The European Investment Bank (EIB) expects to make €600m in low-cost loans to projects and companies in Ireland this year, its new vice-president Jonathan Taylor has told the Irish Independent.
Mr Taylor and senior officials from the EU-controlled bank are in Dublin for a series of meetings, with the hope they can drum up interest in the bank's loans.
The team from the Luxembourg-based EIB are today meeting separately with the three main economics ministers, Michael Noonan, Brendan Howlin and Richard Bruton
The news comes as the Government announced a €300m package of funding to suppport high-end scientific research.
Identifying sectors where there are investment gaps that could be funded through the EIB, and removing any regulatory obstacles to investment are understood to be among the topics on the agenda.
It is also Mr Taylor's first visit to Ireland since he took over as vice-president at the bank, where he is directly responsible for Irish lending.
Last year the EIB and the Department of Finance set up a joint working committee to coordinate investment activity.

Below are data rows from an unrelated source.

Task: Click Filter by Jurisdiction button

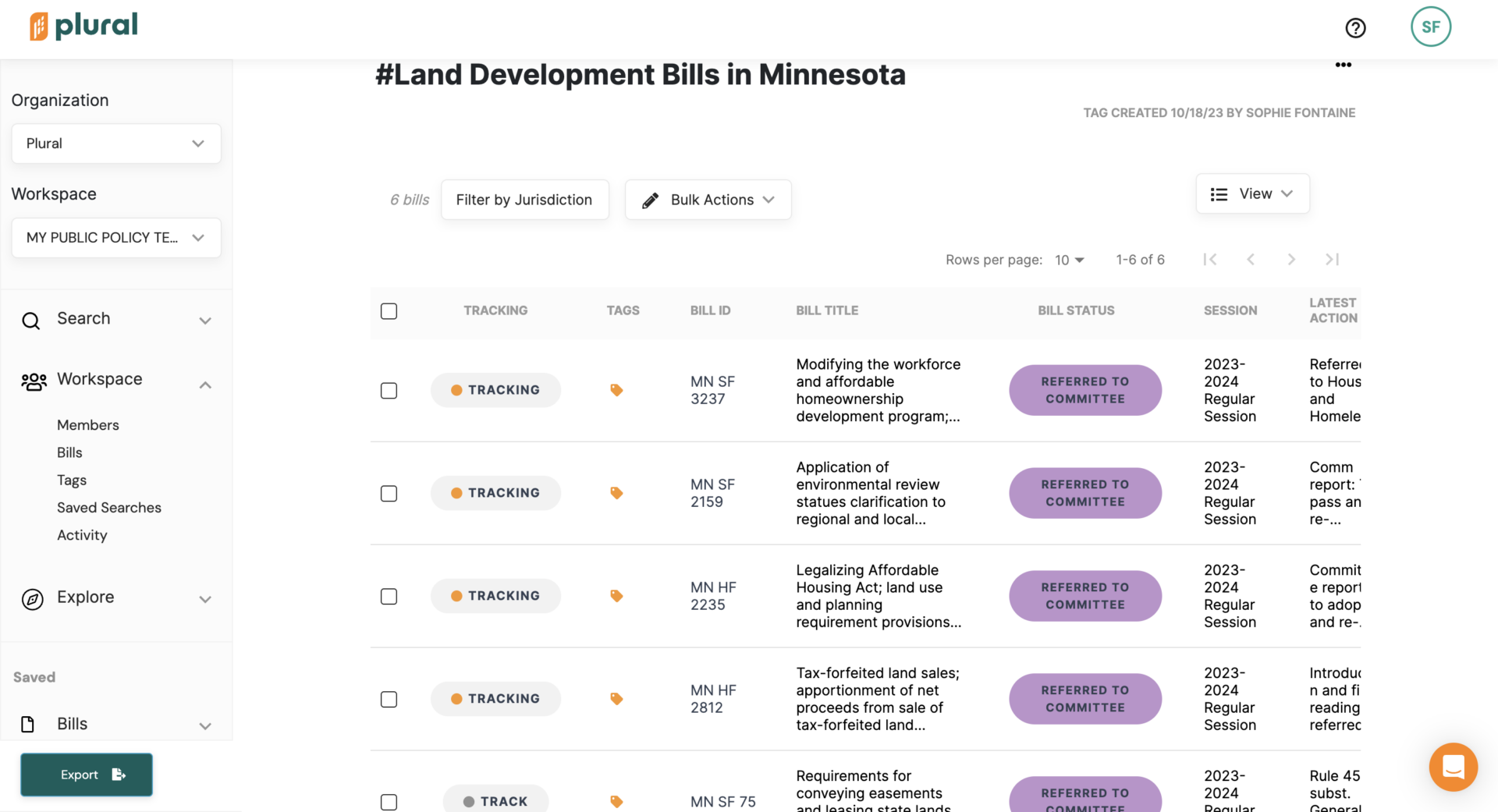Action: (524, 200)
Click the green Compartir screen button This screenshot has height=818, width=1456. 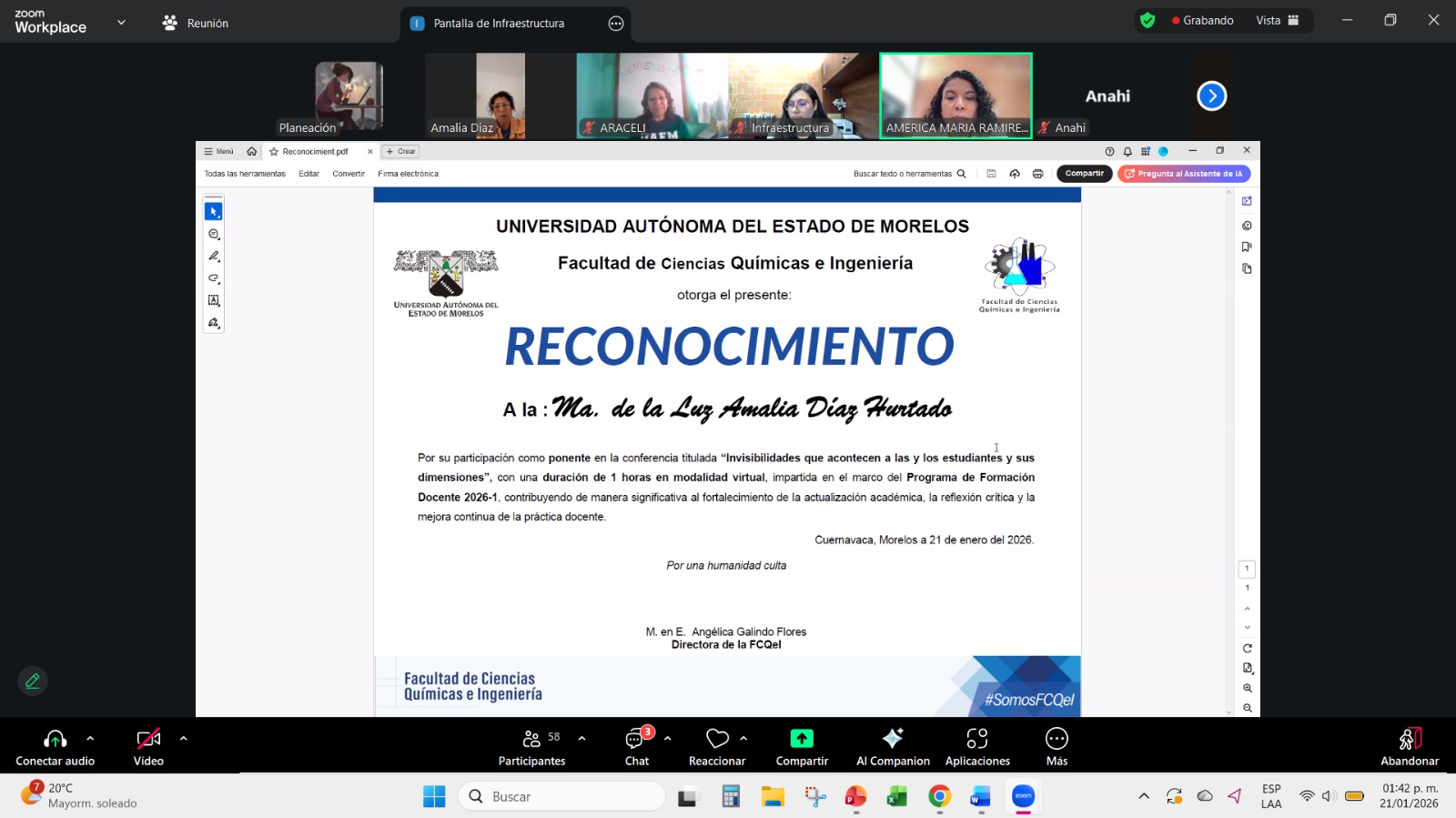coord(802,739)
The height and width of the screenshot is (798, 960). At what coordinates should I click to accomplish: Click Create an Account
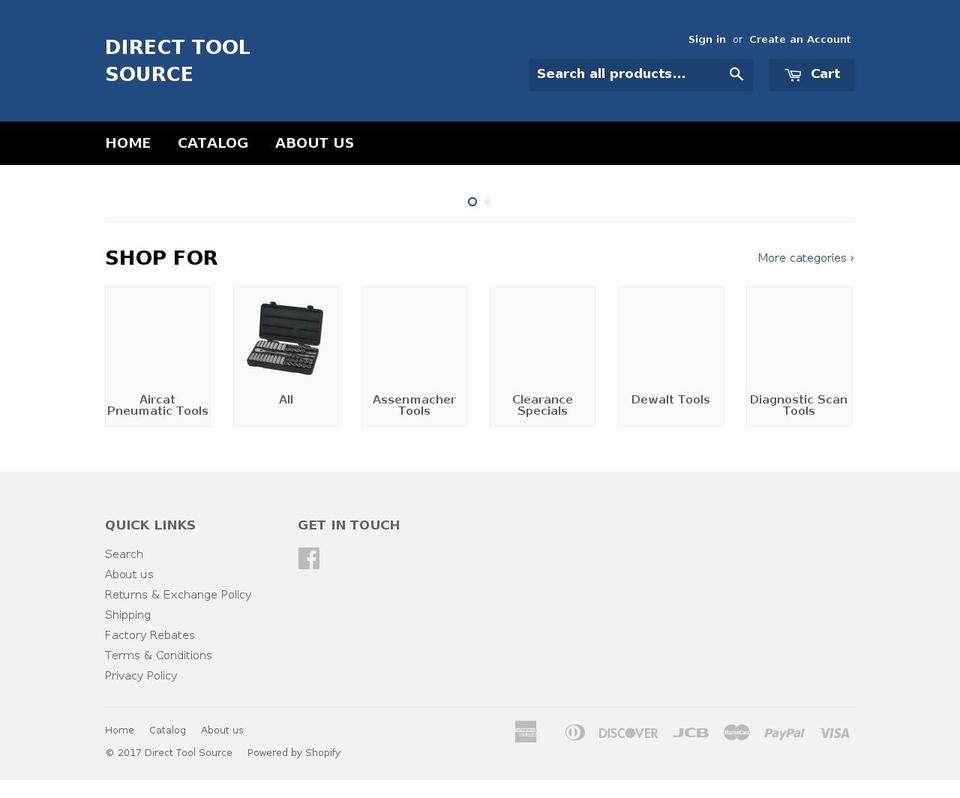pyautogui.click(x=800, y=39)
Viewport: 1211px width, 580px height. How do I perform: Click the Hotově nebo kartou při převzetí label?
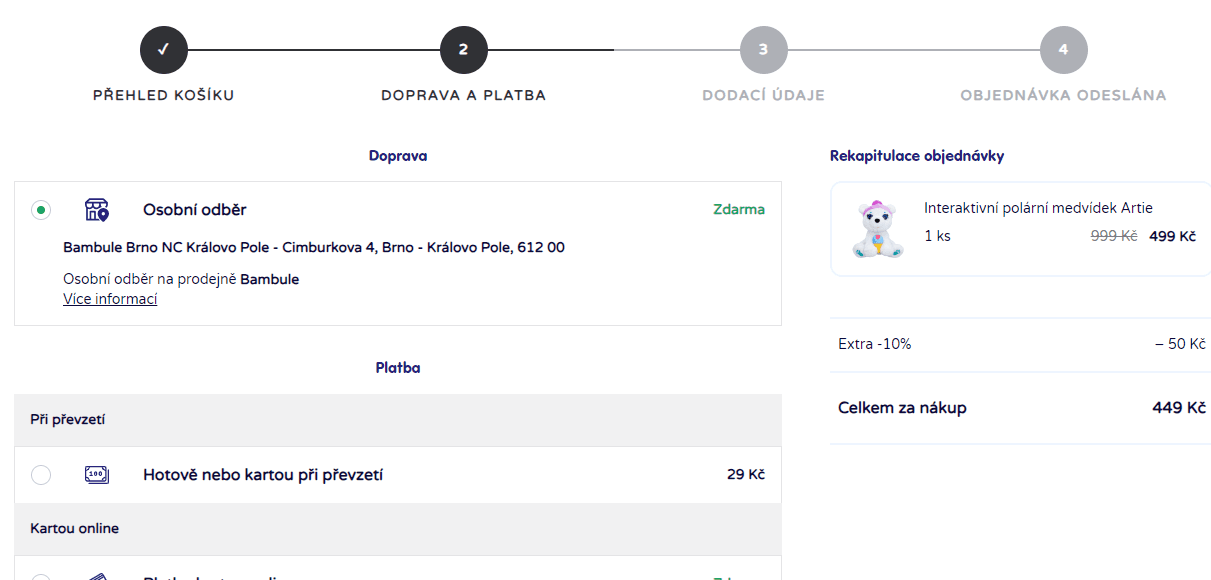[x=263, y=475]
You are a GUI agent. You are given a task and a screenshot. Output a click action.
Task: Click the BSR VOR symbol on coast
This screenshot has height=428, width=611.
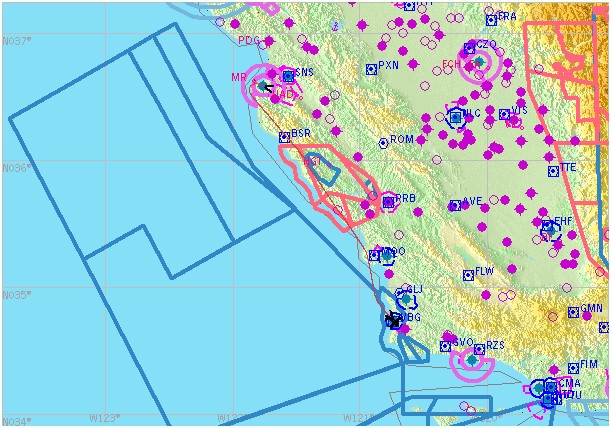click(x=284, y=136)
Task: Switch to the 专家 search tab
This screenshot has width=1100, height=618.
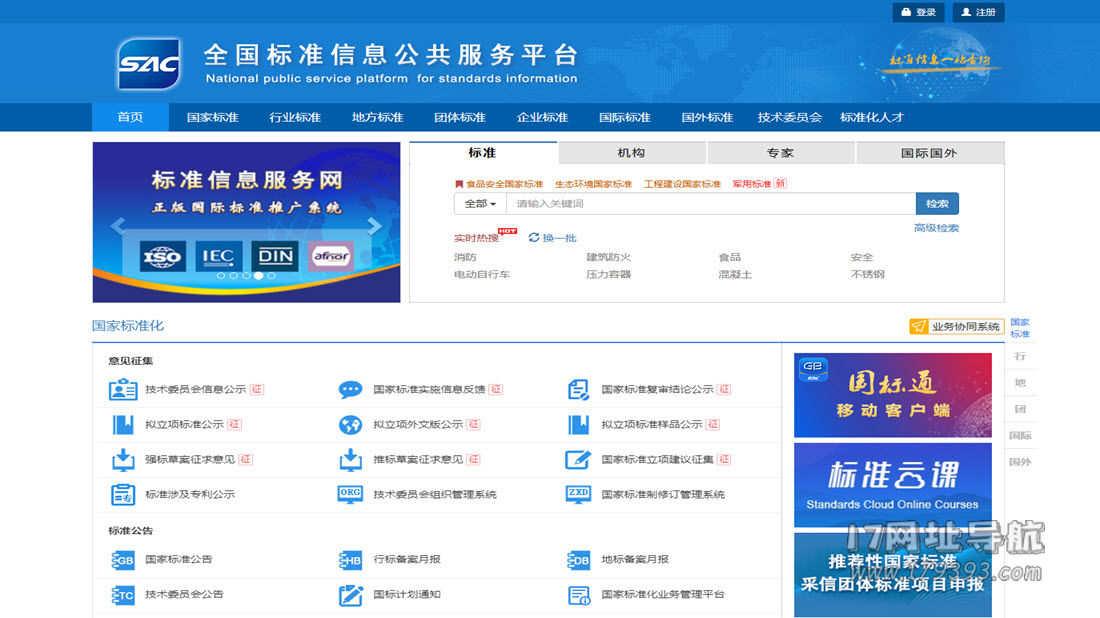Action: click(780, 153)
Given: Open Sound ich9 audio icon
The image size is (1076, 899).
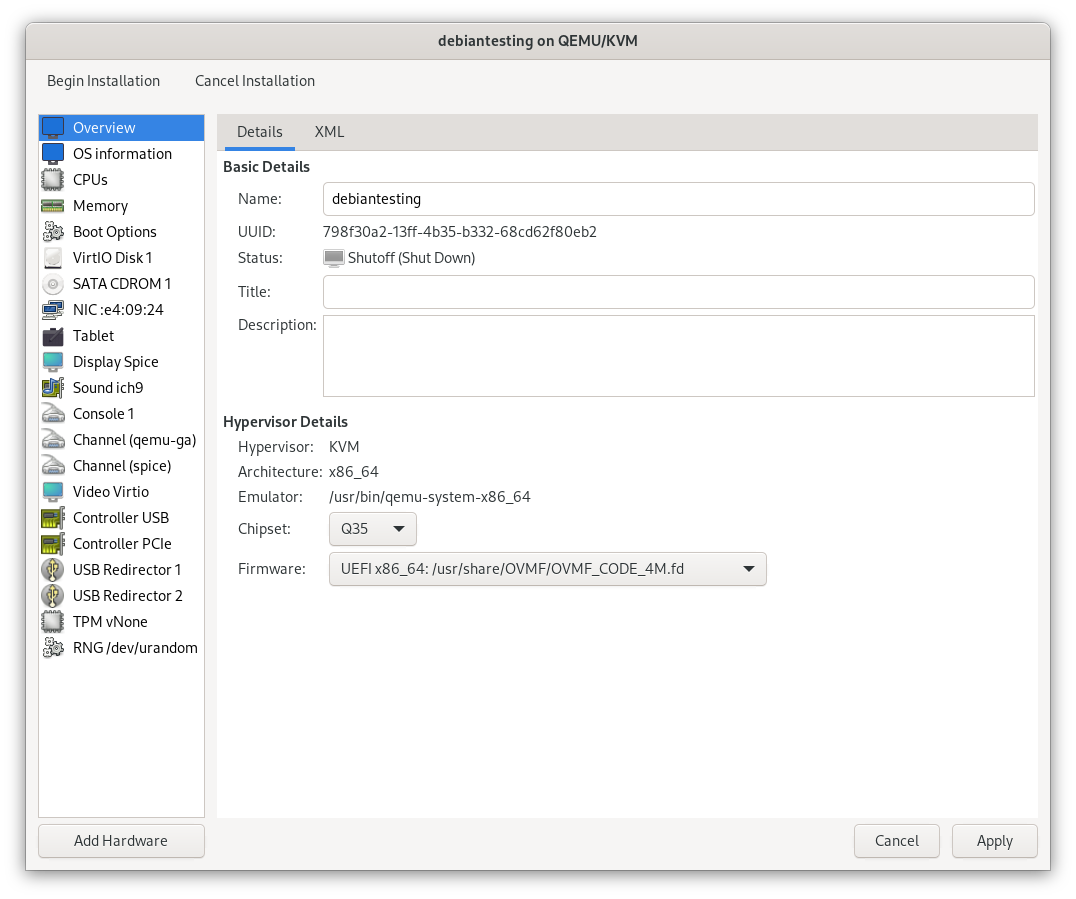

Officials from the EIB are also holding talks with the National Asset Management Agency (NAMA) and the banks, as well as with representatives from the private sector.
Last year the EIB loaned €505m to projects in Ireland, mainly working with state-owned companies.
That included financing schools construction, energy and water infrastructure, and working with AIB and Bank of Ireland to boost lending to small and medium enterprises (SMEs).
Mr Taylor said his agency was in Ireland seeking more lending opportunities with the public and private sectors.
The EIB can lend to any borrower if the project involved meets the agency's criteria, including promoting growth, he said.
The bank typically co-invests in deals alongside a joint venture partner on a 50:50 basis.
Traditionally, the bank is most associated with funding infrastructure but can back a range of sectors, including support for financial ventures or support for research and development (R&D).
It can lend to businesses regardless of who owns them or where a corporation is headquartered, as long as the relevant project is in the EU, he said.
In the UK, the bank backed development of an electronic car by the local subsidiary of Japan's Nissan in 2011.
EIB officials are also hoping to re-open public sector partnership deals that see private investors working alongside state entities to finance projects.
Meanwhile, the Government and Science Foundation Ireland announced a new €300m R&D package to be funded by a combination of state and academic finance and by the private sector.
The funding is aimed at boosting the profile of academic research here and attracting foreign investment.